How to import all files in a folder as pandas dataframe having same name as the file name?

dub2s · August 15, 2023, 8:44pm

Basically, I have a folder that have files like :
“fileA.txt”
“fileB.txt”
“fileC.txt”

These are csv files that I am importing as pandas dataframe using pd.read_csv(). I am doing :

fileA = pd.read_csv("fileA.txt")
fileB = pd.read_csv("fileB.txt")
fileC = pd.read_csv("fileC.txt")

I have more than 10 files which I want to import like this. Currently, I am writing this manually. Is there a way to automate this process?

rob42 · August 15, 2023, 9:21pm

One idea that comes to my mind: you could use a directory tree generator so that you get a list object that contains all of the file names that a source directory contains, then use that in a loop to do the pd.read_csv().

How that would be constructed, would depend on how each read operation is to be processed; that is to say: do you need every file to be held in memory, before any processing can be done, which is possible, if (potentially) resource heavy. Or can each file be read, then processed, before the next file is to be read?

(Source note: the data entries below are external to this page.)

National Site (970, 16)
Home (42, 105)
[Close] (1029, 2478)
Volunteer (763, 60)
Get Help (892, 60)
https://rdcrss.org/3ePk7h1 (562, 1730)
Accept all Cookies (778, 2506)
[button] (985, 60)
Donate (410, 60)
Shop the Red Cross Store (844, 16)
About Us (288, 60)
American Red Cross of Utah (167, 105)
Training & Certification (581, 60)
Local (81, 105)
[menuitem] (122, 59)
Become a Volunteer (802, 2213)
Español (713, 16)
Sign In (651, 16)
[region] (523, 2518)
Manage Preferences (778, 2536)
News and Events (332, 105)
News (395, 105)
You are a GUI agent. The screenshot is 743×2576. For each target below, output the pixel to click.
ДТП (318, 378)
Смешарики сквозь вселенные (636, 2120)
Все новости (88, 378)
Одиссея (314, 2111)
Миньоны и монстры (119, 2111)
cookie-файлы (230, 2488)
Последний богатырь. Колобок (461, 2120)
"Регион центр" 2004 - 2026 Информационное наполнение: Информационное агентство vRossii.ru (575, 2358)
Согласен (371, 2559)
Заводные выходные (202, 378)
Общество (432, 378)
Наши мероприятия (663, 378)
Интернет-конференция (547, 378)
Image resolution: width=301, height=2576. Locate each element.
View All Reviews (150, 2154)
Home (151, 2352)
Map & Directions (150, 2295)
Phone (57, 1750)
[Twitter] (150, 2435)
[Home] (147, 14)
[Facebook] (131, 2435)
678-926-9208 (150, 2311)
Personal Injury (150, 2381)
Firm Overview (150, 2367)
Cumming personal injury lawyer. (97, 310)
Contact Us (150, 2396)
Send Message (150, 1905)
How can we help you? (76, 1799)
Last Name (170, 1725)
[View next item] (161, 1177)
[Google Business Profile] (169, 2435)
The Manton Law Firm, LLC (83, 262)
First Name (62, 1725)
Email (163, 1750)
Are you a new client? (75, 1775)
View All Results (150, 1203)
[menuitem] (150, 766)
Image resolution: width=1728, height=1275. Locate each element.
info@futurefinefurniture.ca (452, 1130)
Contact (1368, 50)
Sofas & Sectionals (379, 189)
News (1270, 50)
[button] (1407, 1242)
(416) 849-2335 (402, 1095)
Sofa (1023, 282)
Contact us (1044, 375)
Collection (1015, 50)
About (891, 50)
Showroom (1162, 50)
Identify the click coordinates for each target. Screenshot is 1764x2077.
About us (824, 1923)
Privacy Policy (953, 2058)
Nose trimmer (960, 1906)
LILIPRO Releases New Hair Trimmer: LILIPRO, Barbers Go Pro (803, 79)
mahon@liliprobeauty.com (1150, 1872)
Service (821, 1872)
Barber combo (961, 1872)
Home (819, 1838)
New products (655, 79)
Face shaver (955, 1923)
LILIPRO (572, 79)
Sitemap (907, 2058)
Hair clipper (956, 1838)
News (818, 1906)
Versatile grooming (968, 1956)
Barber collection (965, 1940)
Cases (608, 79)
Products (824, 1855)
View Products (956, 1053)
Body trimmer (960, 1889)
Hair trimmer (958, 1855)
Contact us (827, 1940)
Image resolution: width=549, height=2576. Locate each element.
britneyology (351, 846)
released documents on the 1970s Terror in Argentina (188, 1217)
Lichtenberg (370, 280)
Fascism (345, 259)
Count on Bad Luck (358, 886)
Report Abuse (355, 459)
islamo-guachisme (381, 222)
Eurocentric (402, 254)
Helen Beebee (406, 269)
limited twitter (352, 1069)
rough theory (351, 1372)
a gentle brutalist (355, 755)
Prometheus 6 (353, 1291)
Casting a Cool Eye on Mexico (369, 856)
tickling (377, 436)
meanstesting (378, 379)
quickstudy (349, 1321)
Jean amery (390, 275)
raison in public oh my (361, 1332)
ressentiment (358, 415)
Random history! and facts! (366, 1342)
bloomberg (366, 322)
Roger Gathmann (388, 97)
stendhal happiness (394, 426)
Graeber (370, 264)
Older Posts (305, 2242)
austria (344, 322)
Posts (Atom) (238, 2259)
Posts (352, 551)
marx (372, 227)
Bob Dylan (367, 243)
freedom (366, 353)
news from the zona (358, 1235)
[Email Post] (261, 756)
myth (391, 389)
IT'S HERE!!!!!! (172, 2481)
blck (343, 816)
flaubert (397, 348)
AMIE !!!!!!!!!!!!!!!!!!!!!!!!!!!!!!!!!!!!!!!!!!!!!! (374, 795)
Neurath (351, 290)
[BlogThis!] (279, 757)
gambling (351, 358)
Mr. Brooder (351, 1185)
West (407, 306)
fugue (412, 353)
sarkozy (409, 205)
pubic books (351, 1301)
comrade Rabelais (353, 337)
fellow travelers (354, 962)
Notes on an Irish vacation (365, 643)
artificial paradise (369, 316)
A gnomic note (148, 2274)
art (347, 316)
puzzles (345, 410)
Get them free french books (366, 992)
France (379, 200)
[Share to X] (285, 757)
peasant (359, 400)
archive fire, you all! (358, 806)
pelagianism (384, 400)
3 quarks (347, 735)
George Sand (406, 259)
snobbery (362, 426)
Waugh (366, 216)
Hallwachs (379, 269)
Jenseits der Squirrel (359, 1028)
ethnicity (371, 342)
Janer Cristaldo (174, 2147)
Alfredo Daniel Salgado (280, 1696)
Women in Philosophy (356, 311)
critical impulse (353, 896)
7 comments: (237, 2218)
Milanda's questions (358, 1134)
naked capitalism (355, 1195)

cameron · August 16, 2023, 12:35am

One idea that comes to my mind: you could use a directory tree
generator so that
you get a list object that contains all of the file names that a source
directory contains, then use that in a loop to do the pd.read_csv().

If it’s a flat directory, os.listdir is simpler than os.walk. If you
import the glob module, it has a glob function, eg:

 >>> import glob
 >>> glob.glob("*.md")
 ['README.md']

You might want to use the pattern *.txt.

Cheers,
Cameron Simpson cs@cskk.id.au

dub2s · August 16, 2023, 3:22am

Hi @rob42 and @cameron

Thank you for your responses. I get that I can use, e.g., os.listdir or glob for instance to get list of file names.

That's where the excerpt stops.